**Description of the task**: Copy the data exactly. Images are to be left out.

**Information given**:
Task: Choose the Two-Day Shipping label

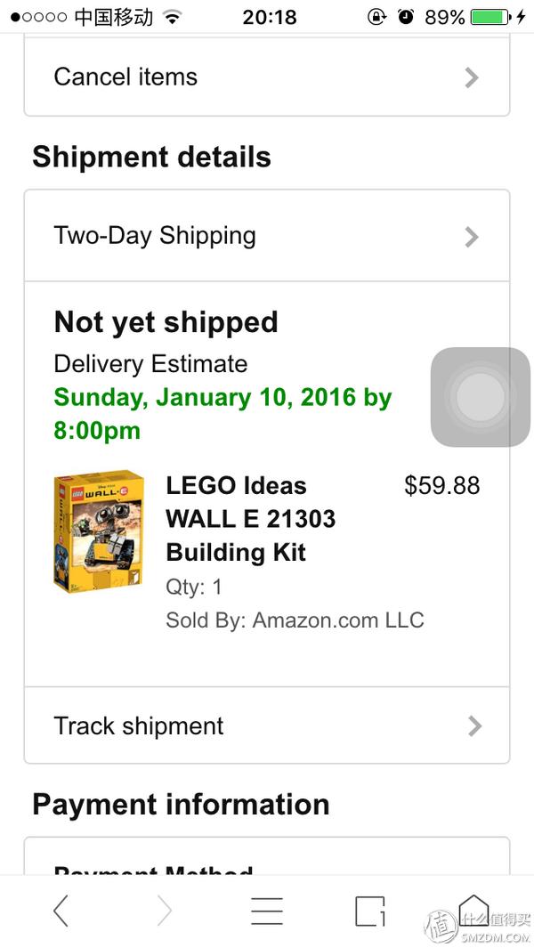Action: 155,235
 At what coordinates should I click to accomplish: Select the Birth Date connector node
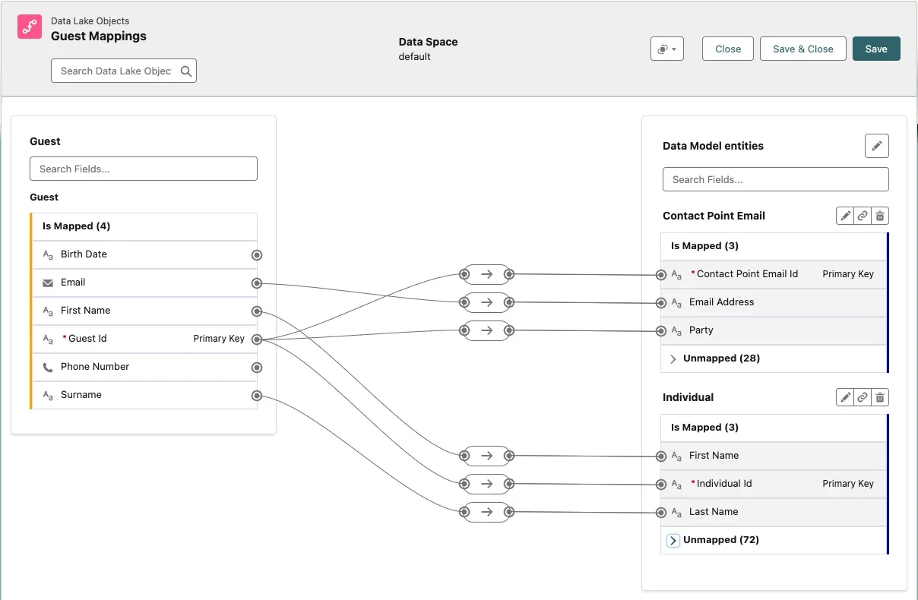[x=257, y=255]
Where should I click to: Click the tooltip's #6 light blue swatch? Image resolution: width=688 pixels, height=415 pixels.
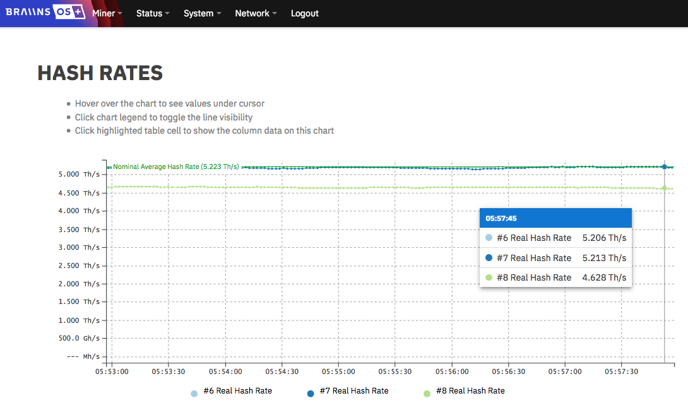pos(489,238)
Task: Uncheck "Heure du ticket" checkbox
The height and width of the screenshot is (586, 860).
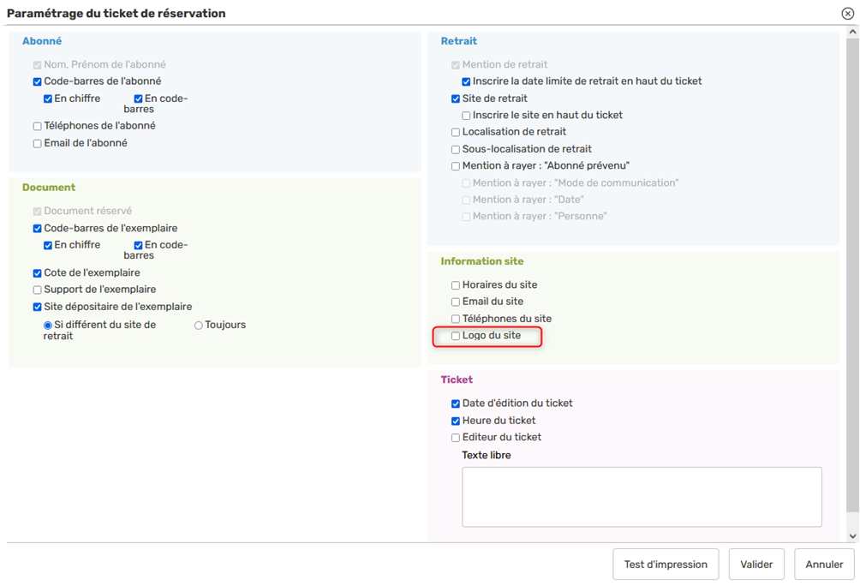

**Solution to this task**:
Task: Choose the Two-Day Shipping label

Action: 155,235
 At what coordinates should I click to accomplish: Select the Birth Date connector node
[x=257, y=255]
Where should I click to: Click the tooltip's #6 light blue swatch? Image resolution: width=688 pixels, height=415 pixels.
pos(489,238)
Task: Uncheck "Heure du ticket" checkbox
The height and width of the screenshot is (586, 860).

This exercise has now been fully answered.